Screenshot pointing data
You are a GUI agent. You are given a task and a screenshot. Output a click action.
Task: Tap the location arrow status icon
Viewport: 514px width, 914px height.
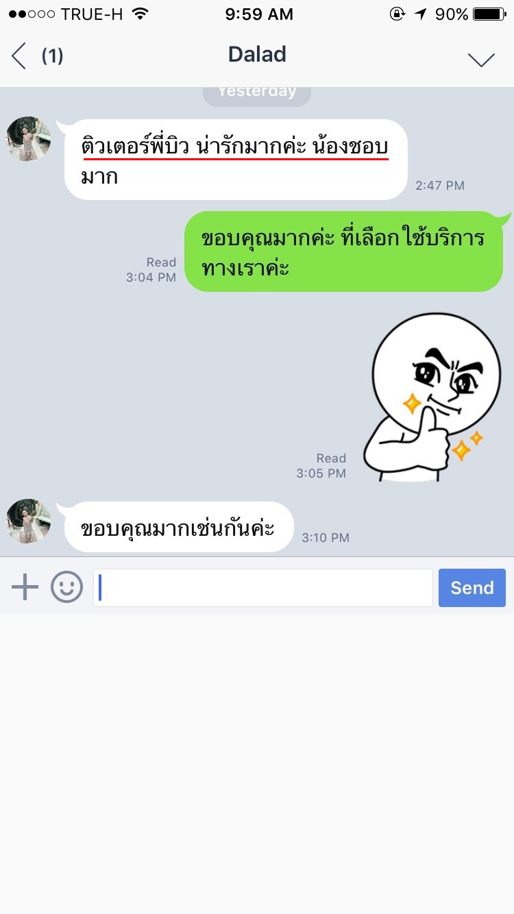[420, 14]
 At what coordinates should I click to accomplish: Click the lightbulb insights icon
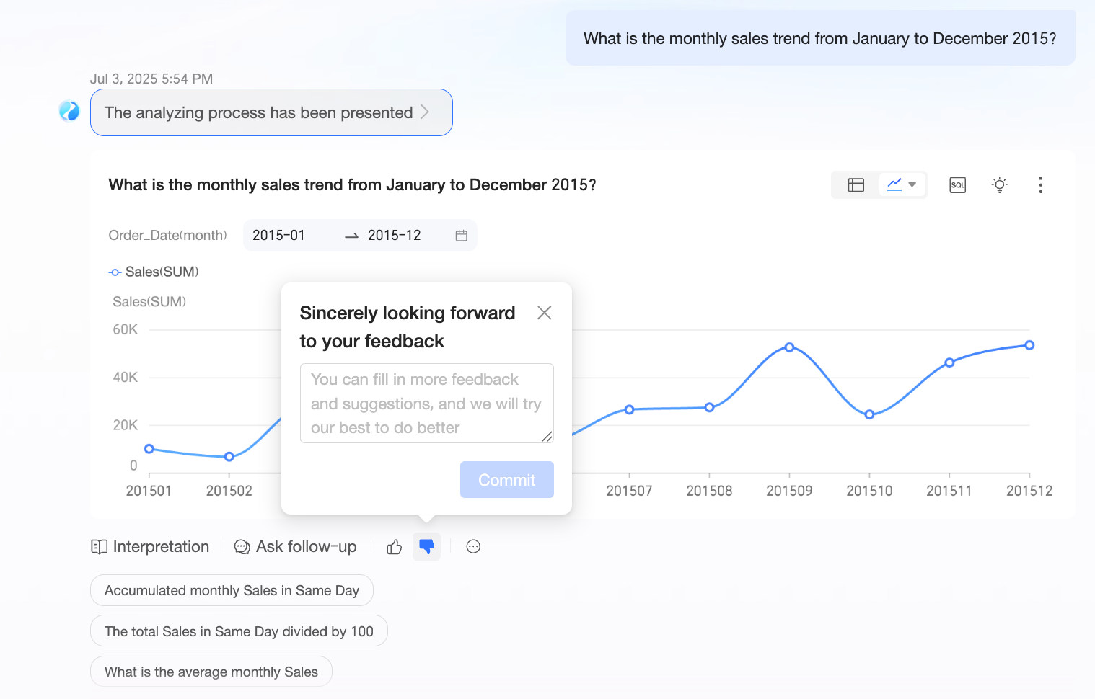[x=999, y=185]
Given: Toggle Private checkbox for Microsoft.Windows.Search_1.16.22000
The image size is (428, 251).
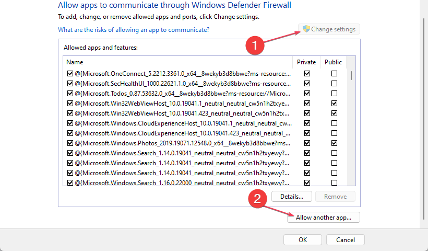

§ **WRITTEN EXERCISE**:
Copy out every line of the records above, requests included, but multiply each coordinate in the answers by 1.65 and round it to a whole number, with halves going up. Leave the pictures out of what you give back.

§ **RESPONSE BELOW**:
You are a GUI agent. You are given a task and a screenshot. Output a click action.
Task: Tap the location arrow status icon
Viewport: 514px width, 914px height.
[693, 23]
 At what coordinates should I click to accomplish: Click the lightbulb insights icon
[x=1648, y=305]
Given: Toggle Private checkbox for Microsoft.Windows.Search_1.16.22000
The image size is (428, 251).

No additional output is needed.